▶ [Try it] What lines in the following entries hold the word "header"? Copy each one.
(The data begins)
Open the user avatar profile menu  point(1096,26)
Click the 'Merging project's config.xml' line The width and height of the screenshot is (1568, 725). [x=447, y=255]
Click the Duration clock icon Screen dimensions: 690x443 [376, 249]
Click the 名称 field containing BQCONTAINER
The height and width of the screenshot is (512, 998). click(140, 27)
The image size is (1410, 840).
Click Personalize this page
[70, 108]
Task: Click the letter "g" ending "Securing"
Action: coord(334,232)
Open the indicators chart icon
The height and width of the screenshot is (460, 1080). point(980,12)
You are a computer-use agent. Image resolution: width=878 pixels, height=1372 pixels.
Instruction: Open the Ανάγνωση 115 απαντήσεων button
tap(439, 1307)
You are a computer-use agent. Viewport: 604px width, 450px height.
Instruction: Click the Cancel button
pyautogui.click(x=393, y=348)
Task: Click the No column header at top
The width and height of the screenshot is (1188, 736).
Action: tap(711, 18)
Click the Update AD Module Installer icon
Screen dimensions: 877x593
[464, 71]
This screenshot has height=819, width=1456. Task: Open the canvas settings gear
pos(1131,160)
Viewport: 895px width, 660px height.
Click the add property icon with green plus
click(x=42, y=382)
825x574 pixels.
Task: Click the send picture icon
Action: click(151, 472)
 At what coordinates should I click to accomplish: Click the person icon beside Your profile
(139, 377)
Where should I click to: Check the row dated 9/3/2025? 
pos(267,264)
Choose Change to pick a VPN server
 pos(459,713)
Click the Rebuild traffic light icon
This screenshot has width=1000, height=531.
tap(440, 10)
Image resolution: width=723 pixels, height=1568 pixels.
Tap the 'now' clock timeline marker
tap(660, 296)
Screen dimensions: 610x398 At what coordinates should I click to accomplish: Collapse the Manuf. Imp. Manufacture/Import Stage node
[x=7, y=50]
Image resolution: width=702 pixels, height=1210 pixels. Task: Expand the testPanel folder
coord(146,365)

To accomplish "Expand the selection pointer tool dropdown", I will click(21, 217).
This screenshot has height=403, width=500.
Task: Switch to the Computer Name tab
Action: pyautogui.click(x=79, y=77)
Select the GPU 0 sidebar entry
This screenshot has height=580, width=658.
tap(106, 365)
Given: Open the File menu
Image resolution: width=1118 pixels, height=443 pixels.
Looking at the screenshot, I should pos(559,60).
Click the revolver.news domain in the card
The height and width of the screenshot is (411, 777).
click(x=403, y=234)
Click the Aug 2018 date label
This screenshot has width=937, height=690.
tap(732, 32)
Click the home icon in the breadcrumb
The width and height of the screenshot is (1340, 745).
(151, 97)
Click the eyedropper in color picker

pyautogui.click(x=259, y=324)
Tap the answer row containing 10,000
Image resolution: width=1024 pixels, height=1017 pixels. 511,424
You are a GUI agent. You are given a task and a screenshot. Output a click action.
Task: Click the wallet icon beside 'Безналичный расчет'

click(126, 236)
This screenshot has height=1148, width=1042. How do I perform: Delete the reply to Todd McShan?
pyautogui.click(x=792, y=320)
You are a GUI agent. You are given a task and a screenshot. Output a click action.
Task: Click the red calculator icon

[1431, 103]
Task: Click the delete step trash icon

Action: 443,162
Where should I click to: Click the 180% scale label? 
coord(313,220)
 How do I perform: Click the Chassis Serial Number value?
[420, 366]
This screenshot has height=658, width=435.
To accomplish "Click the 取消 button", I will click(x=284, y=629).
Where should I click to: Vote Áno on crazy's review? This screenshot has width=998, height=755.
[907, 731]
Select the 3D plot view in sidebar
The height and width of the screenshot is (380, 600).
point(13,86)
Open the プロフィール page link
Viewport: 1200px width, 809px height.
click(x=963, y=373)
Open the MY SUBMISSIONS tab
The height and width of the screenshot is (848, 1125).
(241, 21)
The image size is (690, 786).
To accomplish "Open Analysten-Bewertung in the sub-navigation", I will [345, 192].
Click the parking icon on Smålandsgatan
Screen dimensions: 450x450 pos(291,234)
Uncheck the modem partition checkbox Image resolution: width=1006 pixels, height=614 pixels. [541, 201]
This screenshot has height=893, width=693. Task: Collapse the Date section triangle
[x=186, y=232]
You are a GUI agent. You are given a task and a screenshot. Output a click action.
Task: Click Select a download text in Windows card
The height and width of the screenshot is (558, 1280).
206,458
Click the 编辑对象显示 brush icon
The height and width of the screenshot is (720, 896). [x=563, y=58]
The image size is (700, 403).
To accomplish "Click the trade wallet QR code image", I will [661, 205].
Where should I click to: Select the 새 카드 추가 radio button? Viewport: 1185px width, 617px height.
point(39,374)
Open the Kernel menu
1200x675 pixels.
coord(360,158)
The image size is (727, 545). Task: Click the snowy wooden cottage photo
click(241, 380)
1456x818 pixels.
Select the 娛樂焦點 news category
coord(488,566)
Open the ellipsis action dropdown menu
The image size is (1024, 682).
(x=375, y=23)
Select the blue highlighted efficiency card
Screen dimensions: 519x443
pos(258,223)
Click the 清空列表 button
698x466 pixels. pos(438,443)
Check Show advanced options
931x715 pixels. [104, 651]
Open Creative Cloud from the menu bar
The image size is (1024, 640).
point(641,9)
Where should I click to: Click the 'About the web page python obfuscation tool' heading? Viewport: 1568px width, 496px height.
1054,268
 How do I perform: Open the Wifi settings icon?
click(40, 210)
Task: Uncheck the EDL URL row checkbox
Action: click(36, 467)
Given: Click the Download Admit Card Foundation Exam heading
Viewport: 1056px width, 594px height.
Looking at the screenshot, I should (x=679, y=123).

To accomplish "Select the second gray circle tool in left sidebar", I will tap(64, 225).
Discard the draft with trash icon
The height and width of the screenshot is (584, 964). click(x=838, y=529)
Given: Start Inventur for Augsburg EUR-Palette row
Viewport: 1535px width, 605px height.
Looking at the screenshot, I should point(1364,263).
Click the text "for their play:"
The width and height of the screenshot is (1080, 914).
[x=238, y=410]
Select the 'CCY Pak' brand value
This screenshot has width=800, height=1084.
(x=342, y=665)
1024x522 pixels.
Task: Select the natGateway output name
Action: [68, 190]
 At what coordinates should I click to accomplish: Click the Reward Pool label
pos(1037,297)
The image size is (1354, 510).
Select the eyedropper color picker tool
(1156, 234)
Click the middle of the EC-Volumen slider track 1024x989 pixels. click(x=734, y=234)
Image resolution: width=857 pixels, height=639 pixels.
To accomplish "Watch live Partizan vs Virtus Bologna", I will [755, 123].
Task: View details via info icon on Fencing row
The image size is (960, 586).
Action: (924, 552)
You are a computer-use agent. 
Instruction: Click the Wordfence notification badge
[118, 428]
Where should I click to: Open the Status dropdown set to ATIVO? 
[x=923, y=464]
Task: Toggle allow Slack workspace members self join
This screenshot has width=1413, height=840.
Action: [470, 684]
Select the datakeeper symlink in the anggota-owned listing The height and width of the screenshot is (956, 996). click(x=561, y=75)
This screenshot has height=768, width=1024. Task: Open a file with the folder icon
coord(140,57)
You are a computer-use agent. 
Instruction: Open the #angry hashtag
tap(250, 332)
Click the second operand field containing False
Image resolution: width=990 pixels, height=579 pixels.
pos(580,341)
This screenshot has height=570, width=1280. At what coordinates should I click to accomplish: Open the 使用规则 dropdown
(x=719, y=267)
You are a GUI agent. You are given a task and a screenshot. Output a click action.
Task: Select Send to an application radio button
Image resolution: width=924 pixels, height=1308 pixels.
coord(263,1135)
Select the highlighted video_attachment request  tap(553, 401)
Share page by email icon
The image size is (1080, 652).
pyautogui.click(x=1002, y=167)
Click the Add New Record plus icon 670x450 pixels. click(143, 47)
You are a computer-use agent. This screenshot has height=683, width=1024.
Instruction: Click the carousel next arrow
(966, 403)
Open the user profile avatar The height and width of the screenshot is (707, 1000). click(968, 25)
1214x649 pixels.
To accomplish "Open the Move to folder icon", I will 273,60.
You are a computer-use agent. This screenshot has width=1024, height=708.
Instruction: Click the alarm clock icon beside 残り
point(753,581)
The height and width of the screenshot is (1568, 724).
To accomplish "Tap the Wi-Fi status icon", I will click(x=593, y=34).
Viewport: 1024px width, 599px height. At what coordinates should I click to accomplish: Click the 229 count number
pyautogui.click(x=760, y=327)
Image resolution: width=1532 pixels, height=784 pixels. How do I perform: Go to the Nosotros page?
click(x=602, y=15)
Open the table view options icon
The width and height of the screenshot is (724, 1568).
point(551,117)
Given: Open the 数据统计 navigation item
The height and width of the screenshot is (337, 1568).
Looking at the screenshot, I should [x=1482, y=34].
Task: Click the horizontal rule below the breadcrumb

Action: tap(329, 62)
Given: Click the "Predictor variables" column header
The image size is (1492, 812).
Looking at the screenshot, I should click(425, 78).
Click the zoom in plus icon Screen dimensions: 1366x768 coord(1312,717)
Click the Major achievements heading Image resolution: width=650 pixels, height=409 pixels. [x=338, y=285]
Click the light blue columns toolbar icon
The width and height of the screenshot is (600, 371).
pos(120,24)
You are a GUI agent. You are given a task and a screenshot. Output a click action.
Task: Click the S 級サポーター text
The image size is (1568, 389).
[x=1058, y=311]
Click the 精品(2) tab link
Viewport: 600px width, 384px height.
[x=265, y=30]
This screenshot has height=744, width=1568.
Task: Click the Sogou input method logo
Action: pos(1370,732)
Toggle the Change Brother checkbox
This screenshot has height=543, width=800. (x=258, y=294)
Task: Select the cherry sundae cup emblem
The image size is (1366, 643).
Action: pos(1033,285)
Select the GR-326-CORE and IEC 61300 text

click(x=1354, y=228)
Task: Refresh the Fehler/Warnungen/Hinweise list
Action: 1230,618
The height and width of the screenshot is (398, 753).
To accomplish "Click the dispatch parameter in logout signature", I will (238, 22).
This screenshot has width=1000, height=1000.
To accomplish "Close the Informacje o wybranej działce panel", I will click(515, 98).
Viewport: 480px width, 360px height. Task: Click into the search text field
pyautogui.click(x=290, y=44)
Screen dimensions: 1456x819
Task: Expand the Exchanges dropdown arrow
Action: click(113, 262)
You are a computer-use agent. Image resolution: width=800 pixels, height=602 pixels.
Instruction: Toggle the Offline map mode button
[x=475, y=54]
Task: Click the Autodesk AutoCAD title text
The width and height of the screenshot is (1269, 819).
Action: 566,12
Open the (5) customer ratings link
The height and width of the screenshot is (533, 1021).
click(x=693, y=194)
(The data ends)
▶ [Output for this task]
Task: Click the No column header at top
Given: Click the "Predictor variables" column header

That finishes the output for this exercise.